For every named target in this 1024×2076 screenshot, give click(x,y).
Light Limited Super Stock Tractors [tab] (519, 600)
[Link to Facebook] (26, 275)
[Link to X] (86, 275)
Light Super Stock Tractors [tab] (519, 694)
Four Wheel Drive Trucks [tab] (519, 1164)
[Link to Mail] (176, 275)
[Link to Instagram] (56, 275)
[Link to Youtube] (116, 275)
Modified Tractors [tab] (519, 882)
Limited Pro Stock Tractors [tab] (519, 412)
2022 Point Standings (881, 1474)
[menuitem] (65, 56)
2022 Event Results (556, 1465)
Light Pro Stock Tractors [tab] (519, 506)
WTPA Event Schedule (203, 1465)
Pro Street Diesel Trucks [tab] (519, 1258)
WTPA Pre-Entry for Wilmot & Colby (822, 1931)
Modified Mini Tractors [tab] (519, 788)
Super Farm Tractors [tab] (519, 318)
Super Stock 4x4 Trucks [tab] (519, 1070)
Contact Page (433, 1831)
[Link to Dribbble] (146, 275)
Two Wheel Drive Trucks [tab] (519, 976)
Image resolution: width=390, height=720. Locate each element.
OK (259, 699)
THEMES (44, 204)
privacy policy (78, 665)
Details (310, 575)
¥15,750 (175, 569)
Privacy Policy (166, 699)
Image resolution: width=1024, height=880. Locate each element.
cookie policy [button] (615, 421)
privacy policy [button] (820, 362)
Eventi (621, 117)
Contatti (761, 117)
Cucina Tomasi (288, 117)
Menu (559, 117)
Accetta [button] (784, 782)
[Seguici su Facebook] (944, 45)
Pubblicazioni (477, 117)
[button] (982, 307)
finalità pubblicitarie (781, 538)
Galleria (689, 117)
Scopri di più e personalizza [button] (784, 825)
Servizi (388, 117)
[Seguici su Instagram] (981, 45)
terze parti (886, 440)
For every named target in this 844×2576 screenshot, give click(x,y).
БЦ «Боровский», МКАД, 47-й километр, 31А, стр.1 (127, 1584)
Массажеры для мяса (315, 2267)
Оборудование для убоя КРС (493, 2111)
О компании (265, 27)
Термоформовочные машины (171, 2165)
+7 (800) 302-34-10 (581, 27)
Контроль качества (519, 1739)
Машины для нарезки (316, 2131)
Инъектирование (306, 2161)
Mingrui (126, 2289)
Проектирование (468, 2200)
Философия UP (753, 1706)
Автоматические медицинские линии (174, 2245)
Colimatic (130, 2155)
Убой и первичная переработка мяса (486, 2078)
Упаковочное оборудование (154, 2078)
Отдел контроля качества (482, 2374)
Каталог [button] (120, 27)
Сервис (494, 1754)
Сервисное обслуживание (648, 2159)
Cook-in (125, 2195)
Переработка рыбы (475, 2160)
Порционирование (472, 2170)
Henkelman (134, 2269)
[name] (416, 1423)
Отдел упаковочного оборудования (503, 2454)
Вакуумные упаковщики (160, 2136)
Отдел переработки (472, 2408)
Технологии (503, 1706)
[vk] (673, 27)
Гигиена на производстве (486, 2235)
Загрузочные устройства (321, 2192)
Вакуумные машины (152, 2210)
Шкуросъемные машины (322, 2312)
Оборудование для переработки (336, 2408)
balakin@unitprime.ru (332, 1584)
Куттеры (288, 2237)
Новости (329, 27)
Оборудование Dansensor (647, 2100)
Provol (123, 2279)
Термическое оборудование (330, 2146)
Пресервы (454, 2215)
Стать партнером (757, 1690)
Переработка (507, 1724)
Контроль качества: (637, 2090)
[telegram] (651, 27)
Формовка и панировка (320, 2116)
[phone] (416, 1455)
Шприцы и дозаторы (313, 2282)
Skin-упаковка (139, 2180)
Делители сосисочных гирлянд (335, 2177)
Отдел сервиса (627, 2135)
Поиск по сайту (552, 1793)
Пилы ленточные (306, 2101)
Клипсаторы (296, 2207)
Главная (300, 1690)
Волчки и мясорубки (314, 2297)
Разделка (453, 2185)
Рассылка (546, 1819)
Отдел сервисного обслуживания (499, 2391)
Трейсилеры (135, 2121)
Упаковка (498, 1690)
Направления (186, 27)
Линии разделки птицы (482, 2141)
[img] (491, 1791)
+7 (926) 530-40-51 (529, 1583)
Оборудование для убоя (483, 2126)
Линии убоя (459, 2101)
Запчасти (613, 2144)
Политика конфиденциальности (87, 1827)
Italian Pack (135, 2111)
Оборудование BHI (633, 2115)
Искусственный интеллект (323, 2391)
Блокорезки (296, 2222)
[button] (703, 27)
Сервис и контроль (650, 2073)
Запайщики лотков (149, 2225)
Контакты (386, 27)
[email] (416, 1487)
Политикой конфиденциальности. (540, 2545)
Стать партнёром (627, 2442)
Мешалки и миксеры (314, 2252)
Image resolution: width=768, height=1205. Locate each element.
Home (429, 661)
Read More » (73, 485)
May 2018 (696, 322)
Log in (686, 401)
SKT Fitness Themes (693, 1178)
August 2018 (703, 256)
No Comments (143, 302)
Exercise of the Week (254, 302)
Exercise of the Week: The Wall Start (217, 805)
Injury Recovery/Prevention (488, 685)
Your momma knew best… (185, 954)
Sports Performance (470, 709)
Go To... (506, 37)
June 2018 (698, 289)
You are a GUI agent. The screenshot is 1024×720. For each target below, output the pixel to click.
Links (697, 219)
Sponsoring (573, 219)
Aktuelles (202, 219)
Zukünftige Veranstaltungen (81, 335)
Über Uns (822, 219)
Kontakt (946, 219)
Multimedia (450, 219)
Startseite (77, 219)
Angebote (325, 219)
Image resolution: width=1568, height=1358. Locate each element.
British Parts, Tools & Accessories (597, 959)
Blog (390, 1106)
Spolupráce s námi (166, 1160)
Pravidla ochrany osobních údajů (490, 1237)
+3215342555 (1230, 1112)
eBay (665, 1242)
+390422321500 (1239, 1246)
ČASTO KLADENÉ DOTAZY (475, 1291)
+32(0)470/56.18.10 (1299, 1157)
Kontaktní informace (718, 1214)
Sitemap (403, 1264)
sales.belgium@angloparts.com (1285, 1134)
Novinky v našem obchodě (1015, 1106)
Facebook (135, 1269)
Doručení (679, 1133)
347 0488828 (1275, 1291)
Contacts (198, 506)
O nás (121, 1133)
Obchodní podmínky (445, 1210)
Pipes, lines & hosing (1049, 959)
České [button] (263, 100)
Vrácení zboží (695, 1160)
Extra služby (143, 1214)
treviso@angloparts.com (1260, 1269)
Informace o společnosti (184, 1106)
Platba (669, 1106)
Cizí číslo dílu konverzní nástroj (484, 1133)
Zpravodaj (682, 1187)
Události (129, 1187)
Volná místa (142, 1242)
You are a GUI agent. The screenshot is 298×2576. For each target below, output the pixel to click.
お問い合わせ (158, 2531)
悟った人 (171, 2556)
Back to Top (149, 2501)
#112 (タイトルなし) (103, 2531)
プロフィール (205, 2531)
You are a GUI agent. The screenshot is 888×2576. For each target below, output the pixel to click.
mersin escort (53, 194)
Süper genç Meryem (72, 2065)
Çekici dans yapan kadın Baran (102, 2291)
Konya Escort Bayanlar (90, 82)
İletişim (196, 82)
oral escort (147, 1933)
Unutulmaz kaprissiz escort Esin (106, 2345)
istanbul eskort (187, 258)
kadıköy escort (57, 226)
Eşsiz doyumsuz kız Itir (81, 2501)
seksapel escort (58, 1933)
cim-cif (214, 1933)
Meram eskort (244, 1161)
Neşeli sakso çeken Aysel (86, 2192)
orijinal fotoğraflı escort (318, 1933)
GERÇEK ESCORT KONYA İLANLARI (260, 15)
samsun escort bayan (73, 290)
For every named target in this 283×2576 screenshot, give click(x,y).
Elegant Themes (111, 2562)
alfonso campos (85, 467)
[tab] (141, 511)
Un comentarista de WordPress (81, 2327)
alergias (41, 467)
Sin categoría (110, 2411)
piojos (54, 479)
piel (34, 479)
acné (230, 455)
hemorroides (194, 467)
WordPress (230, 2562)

GIVEN PROBLEM
Extract verbatim the rows from the line containing "2022 Event Results (556, 1465)" through the line containing "Two Wheel Drive Trucks [tab] (519, 976)", including both of those lines.

CORRECT RESPONSE
2022 Event Results (556, 1465)
Light Pro Stock Tractors [tab] (519, 506)
WTPA Event Schedule (203, 1465)
Pro Street Diesel Trucks [tab] (519, 1258)
WTPA Pre-Entry for Wilmot & Colby (822, 1931)
Modified Mini Tractors [tab] (519, 788)
Super Farm Tractors [tab] (519, 318)
Super Stock 4x4 Trucks [tab] (519, 1070)
Contact Page (433, 1831)
[Link to Dribbble] (146, 275)
Two Wheel Drive Trucks [tab] (519, 976)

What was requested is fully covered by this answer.